Pick out each line of the data below that contains the string "image", treating uppercase and lowercase as different.

EXCERPTED DATA ▸
(begin)

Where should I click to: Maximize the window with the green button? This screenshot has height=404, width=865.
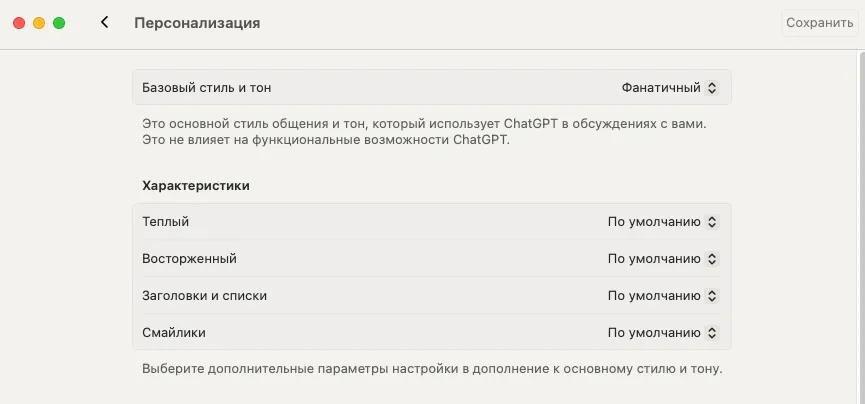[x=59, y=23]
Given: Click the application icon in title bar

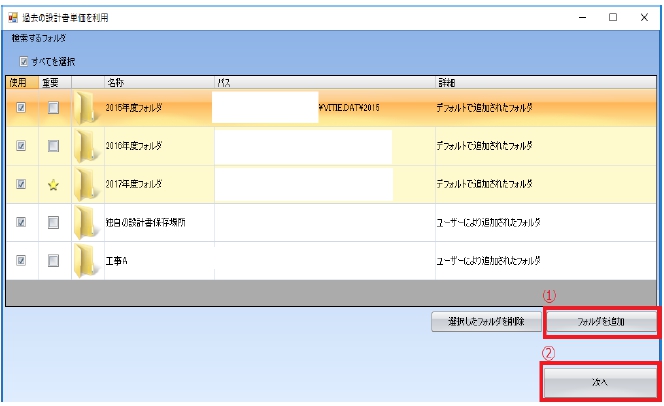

(end)
(begin)

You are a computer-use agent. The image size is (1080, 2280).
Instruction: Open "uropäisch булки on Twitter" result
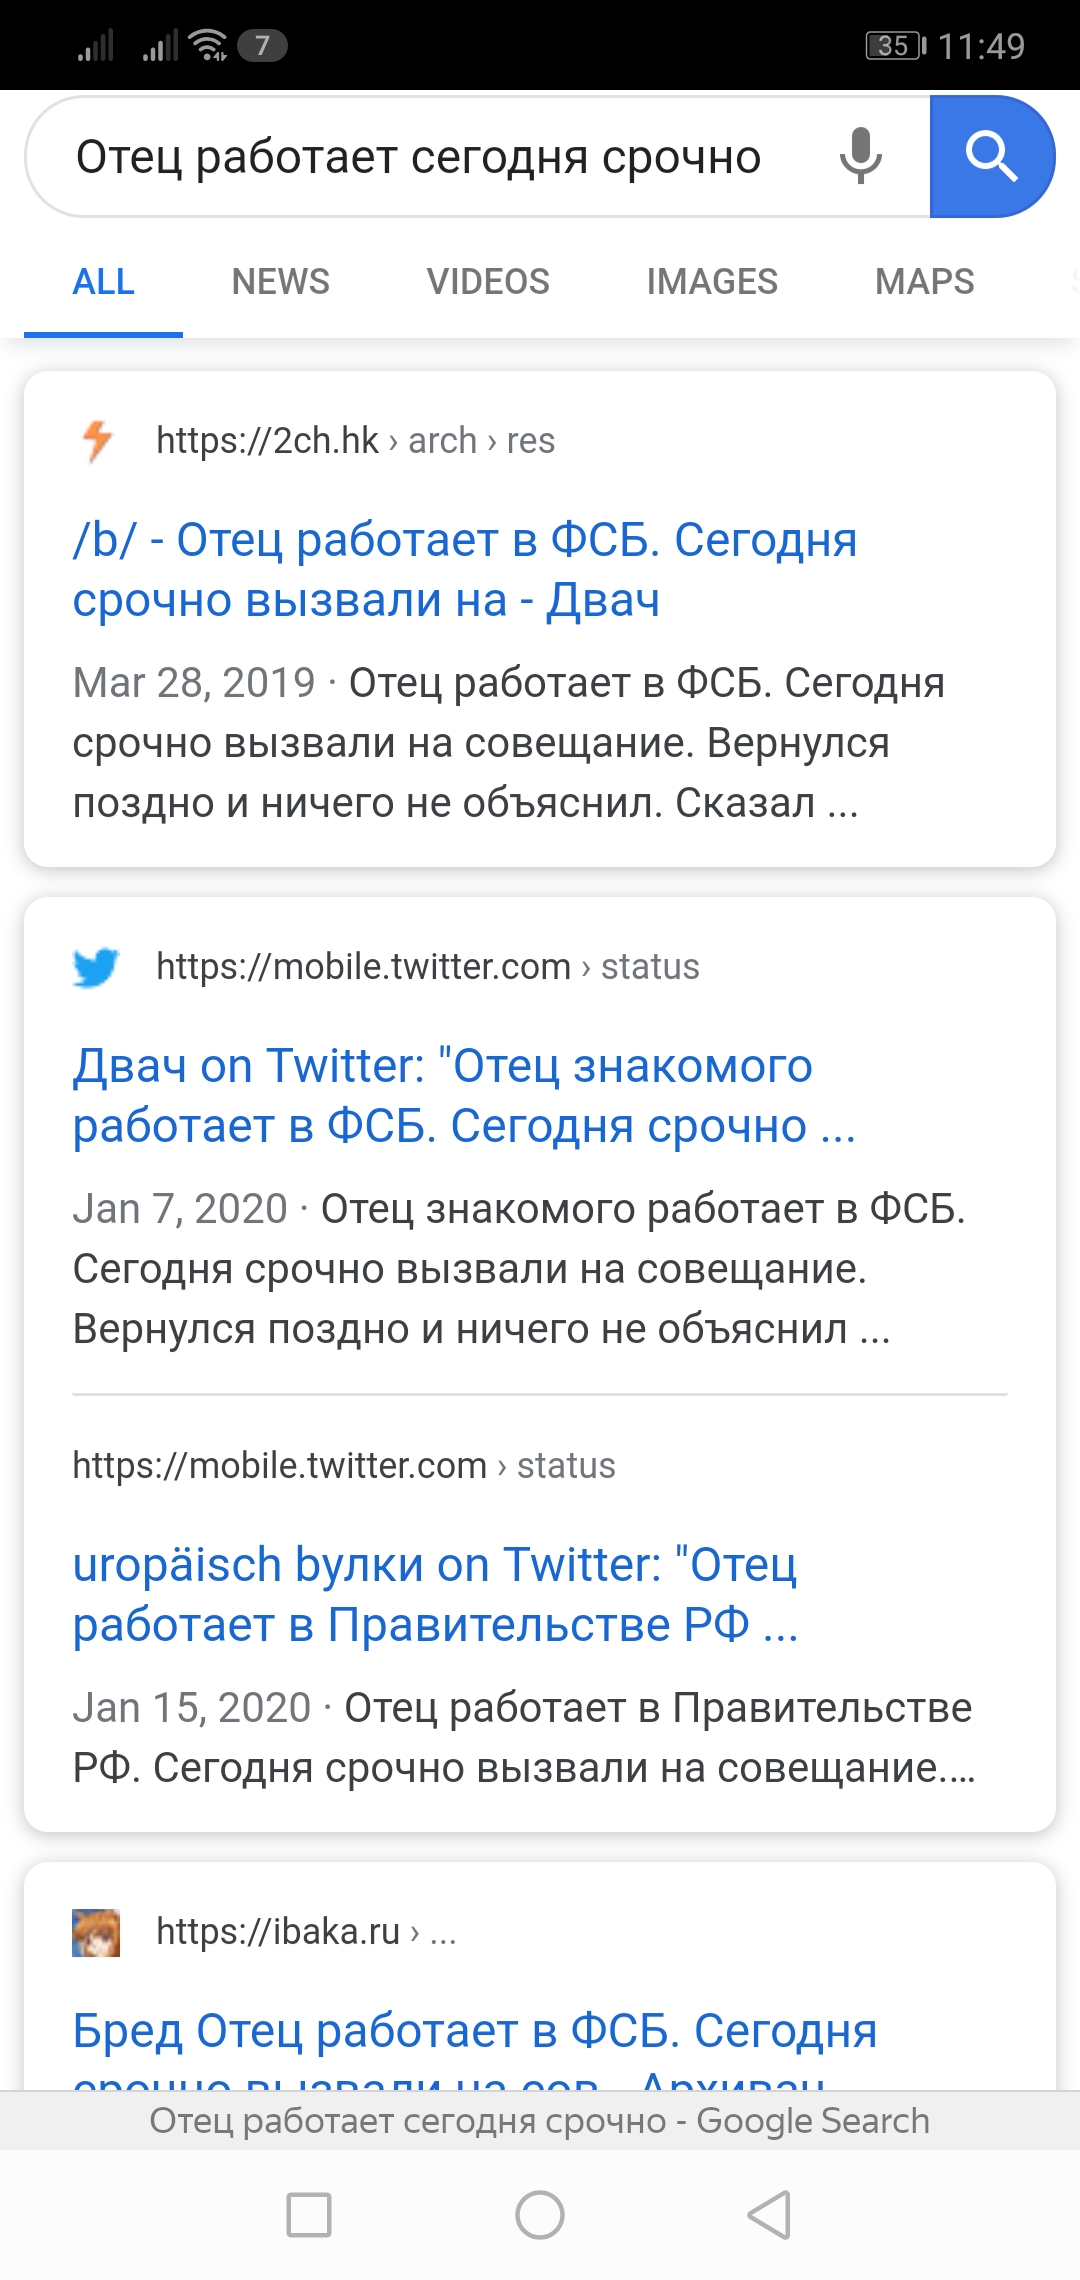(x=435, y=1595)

(end)

OUTPUT FOR THIS TASK ▸
You are a computer-use agent. The image size is (1080, 2280).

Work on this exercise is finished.